I was about to reveal what Graf had told me, but I held back, afraid of making a laughingstock of the old man. If the super had known, he surely would have revealed it by now, with words like: Ah, yes, the man who always says he’s K’s son. Yes, that one, he moved out more than a year ago.

But the woman’s observation, despite my attempt at defending him, was absolutely right. Why did Graf mislead me? Or was the museum director’s international sign language correct?

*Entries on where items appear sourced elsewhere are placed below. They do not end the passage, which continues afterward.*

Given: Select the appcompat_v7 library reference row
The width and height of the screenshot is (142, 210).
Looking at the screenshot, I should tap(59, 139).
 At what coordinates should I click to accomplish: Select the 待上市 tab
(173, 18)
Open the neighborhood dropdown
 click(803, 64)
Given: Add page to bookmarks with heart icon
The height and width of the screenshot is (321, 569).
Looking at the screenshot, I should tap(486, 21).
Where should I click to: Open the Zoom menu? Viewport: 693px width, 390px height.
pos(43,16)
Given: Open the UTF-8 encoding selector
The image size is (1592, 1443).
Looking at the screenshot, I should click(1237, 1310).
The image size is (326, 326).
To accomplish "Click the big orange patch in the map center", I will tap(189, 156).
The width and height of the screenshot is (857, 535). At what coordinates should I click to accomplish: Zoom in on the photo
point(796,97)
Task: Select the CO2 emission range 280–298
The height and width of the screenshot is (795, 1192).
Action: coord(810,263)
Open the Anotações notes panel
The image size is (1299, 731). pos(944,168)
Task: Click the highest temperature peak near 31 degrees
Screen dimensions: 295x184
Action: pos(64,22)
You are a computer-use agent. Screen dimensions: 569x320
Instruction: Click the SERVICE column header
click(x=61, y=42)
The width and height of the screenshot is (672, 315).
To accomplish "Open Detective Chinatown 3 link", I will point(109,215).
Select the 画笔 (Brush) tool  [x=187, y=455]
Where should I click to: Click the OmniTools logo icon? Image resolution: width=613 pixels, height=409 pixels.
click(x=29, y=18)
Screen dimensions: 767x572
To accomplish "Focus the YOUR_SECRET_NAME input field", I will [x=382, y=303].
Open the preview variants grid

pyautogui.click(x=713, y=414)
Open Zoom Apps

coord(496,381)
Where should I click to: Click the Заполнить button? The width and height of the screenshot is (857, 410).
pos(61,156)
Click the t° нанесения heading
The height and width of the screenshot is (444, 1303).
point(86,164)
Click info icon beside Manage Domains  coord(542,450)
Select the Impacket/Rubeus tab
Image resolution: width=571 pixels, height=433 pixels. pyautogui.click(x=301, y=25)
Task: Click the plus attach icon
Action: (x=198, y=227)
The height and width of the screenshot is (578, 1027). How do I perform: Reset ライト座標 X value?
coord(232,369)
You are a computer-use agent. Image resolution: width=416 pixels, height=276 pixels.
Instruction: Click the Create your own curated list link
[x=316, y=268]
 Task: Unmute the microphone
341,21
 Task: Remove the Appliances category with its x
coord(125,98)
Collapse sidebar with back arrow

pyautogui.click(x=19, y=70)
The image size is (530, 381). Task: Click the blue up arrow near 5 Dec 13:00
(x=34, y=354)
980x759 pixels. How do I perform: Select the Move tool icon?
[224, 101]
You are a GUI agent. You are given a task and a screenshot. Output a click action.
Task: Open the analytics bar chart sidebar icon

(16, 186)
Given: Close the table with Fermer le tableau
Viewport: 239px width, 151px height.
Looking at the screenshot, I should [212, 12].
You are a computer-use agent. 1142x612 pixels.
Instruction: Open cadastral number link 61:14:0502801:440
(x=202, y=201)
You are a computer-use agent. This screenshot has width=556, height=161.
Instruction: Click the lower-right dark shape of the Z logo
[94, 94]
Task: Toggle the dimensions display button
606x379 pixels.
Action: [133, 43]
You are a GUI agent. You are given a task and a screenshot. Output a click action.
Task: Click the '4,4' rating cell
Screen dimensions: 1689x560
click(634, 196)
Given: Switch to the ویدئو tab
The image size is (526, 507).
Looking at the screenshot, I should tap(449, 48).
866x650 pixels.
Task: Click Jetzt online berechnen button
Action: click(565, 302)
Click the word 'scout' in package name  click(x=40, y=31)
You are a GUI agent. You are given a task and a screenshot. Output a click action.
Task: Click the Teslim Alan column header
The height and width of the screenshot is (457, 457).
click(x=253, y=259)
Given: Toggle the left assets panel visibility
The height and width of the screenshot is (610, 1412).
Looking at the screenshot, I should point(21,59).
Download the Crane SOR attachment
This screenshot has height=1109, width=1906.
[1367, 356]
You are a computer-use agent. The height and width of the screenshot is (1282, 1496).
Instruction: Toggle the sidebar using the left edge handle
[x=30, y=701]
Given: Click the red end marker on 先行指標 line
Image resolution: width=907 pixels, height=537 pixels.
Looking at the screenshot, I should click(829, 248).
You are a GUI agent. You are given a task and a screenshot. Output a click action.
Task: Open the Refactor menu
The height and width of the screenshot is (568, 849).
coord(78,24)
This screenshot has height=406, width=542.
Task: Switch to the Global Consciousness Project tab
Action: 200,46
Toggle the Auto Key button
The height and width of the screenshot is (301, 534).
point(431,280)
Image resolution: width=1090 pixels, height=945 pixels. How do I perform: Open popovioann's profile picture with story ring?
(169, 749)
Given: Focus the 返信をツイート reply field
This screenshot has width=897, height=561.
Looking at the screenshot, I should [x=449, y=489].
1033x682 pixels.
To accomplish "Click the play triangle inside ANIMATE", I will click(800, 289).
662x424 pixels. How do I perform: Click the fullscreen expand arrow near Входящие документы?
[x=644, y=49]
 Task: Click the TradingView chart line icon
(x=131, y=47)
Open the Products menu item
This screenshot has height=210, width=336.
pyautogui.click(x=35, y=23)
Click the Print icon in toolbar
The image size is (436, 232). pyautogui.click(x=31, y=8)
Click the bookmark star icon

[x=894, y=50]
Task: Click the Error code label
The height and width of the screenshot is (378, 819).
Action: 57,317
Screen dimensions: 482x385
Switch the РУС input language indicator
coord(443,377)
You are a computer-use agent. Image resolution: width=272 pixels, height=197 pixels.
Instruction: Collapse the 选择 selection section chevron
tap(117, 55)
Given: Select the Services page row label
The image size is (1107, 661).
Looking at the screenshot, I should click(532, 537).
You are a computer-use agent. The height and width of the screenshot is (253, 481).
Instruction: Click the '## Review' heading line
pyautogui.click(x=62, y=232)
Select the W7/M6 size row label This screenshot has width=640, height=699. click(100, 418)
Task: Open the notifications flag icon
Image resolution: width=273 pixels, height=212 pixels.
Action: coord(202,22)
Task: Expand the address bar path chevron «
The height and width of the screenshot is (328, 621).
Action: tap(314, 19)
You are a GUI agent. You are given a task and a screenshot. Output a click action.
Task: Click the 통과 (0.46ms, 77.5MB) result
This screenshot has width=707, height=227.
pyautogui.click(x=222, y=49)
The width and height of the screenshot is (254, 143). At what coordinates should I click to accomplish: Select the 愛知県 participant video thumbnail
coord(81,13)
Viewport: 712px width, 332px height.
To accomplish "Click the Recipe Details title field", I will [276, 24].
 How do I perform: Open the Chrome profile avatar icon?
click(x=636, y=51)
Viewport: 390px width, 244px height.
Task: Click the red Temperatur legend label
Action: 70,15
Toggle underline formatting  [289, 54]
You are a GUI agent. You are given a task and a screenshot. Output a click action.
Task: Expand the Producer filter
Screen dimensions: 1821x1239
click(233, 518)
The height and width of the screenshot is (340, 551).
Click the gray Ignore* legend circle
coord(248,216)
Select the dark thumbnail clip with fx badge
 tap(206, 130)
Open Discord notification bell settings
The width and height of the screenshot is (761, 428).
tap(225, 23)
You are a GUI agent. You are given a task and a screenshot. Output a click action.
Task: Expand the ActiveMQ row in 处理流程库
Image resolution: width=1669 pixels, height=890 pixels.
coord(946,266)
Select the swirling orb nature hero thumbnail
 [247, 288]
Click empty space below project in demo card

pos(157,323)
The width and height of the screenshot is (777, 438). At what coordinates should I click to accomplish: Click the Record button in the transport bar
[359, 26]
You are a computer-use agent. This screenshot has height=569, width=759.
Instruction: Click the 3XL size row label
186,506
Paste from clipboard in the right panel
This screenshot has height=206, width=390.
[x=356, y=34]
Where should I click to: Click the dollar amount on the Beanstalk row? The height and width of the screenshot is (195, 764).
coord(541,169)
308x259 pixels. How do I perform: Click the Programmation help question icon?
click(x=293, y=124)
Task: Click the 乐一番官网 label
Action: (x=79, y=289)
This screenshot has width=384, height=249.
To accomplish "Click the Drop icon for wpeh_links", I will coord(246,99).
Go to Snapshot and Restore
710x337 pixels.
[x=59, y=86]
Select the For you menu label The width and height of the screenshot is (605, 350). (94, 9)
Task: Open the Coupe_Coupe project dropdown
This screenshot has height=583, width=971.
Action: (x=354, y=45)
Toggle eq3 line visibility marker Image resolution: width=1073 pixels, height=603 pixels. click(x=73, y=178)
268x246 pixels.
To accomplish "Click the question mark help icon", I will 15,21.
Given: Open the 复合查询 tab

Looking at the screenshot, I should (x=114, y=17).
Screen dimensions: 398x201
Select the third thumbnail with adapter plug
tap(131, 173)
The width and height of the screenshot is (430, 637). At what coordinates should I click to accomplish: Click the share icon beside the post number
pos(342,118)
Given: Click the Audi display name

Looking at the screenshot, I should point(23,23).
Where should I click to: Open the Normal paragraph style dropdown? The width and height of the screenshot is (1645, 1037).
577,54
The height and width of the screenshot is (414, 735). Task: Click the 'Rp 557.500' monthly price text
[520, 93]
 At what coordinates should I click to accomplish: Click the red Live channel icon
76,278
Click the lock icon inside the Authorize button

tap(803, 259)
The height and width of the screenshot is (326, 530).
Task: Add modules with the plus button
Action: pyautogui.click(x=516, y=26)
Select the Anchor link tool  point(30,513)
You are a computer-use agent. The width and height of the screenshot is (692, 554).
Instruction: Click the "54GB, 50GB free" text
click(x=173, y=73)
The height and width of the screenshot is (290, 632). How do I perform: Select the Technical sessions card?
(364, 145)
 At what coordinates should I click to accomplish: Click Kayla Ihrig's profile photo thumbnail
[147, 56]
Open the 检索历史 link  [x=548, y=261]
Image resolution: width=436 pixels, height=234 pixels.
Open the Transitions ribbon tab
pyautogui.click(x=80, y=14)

Another thing bothered me: I should have asked Graf if he had any brothers or sisters.

I thanked the woman, bowed slightly to the super, and walked away. Then it hit me, l’esprit d’escalier, why didn’t I invite her, as an act of gratitude, invite her to the concert?

So Karoly Graf, K’s putative son, had moved. Why indeed hadn’t he given me his correct address? Or was it really an oversight, a mistake? If he did this intentionally, maliciously, he was truly an oddball. He had proudly shared this astonishing bit of information, without prodding or coercion, knowing full well the effect it would have on a lover of K’s works. With one hand he had given me important information and raised my spirits, and with the other — literally stretching out his right hand and giving me his false card — he had crushed me. And without realizing it, he had ruined his chances for a bit of fame.

Did he consider my incredulity an insult? I wondered. But that’s impossible, since he had given me the card before I expressed my doubts. But then again, in mystic, golem-filled, K-inspired Prague, time and cause and effect followed no natural laws but an ineluctable order of their own, more determined by string theory’s ten dimensions and time-devouring black holes than by age-old laws of predictable nature.

What was I to make of Karoly Graf? Knowing that my next move was futile, but pursuing it nevertheless, I looked him up in the telephone directory; I went to the Bureau of Internal Affairs, Citizens Registry Department, in Prague; I returned to the K Museum and spoke to Dr. Hruska — all in vain.

Confession: I had to revise my “officiousness” depiction of Dr. Hruska, for he welcomed me warmly. Too bad we sometimes form opinions and make judgments of people too quickly.

“Has Graf come back since I last saw you?”

“No.”

“Would you kindly call me at my apartment hotel,” and I gave him the number, “if he should come by, and get from him his current address and phone number?”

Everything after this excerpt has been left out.